WRITTEN REQUEST >> Render every line of the rows below as a JSON list of strings, one string per line, omitting blank lines and leaving out the pictures.

SUPPLIED MATERIAL >>
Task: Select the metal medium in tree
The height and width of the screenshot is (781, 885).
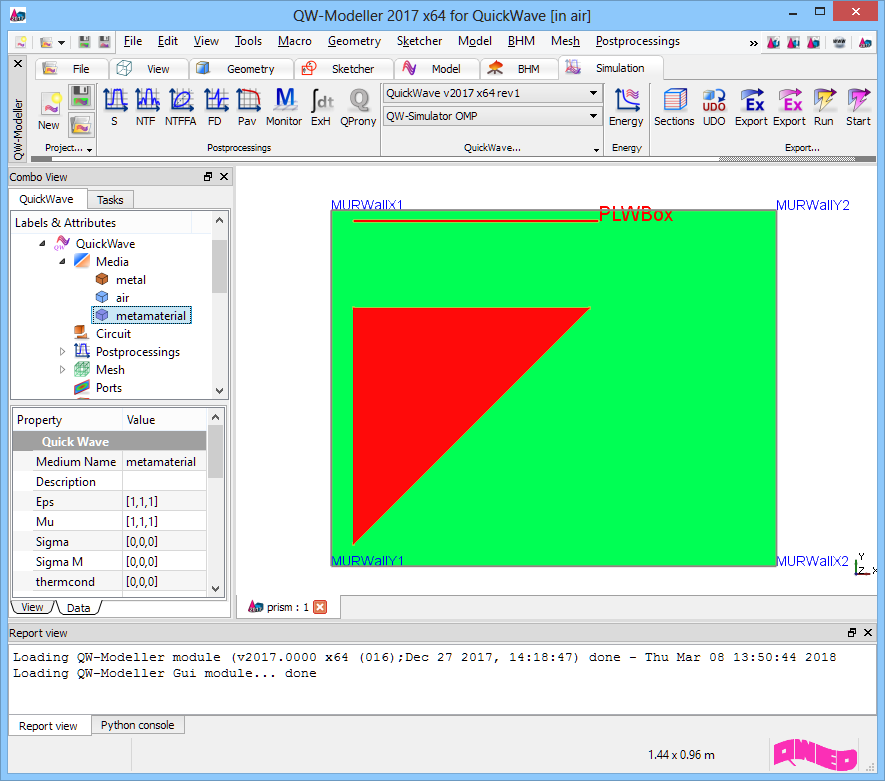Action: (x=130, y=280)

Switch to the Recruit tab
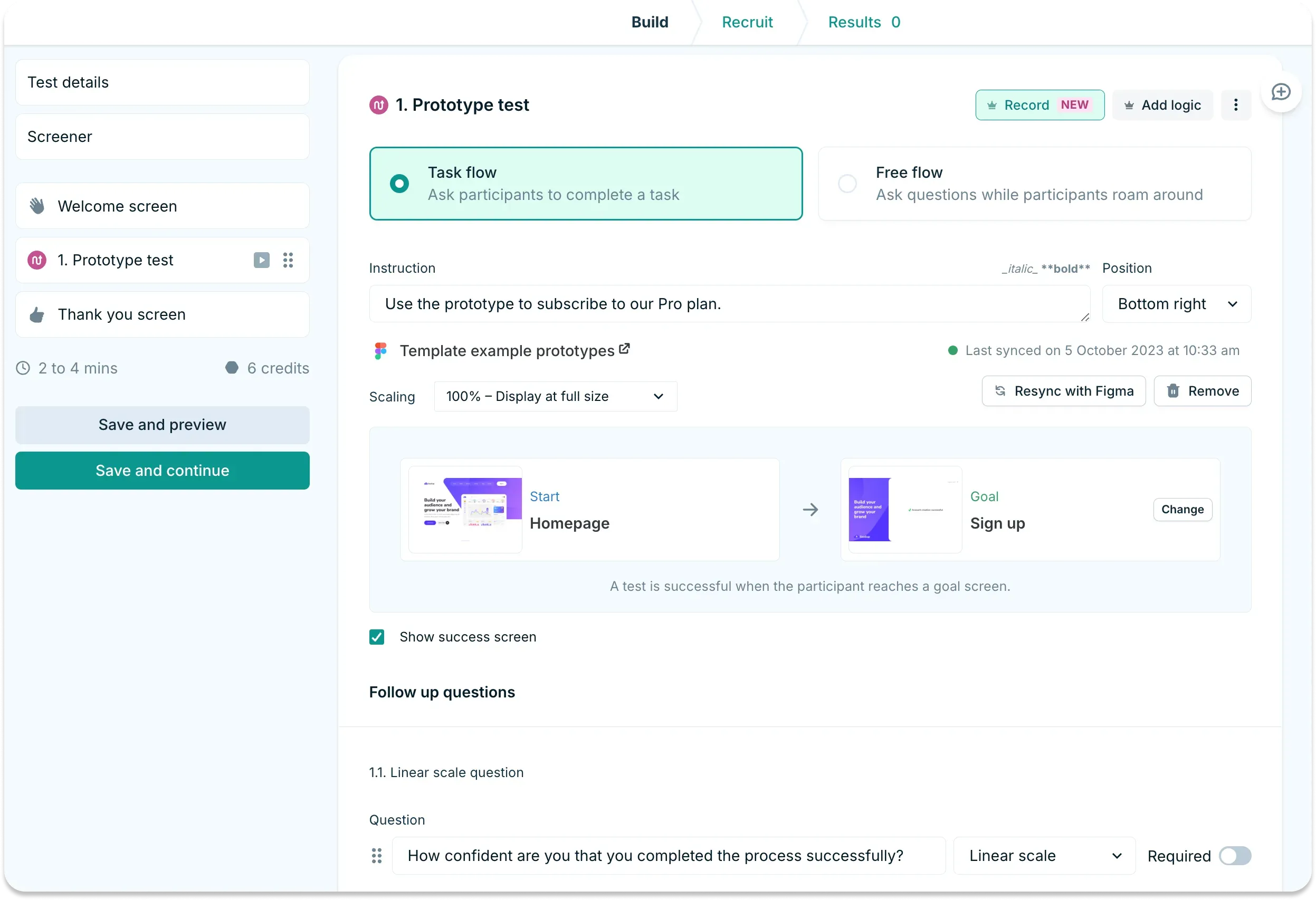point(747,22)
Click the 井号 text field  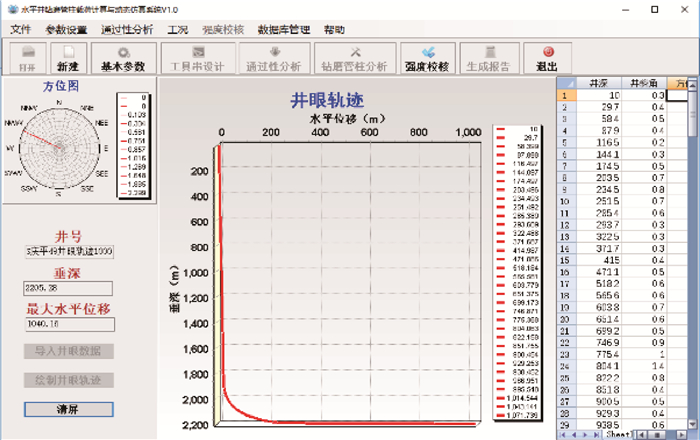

OUTPUT >>
[
  "Task: Select the metal medium in tree",
  "The height and width of the screenshot is (781, 885).",
  "Action: (x=130, y=280)",
  "Switch to the Recruit tab",
  "point(747,22)",
  "Click the 井号 text field  "
]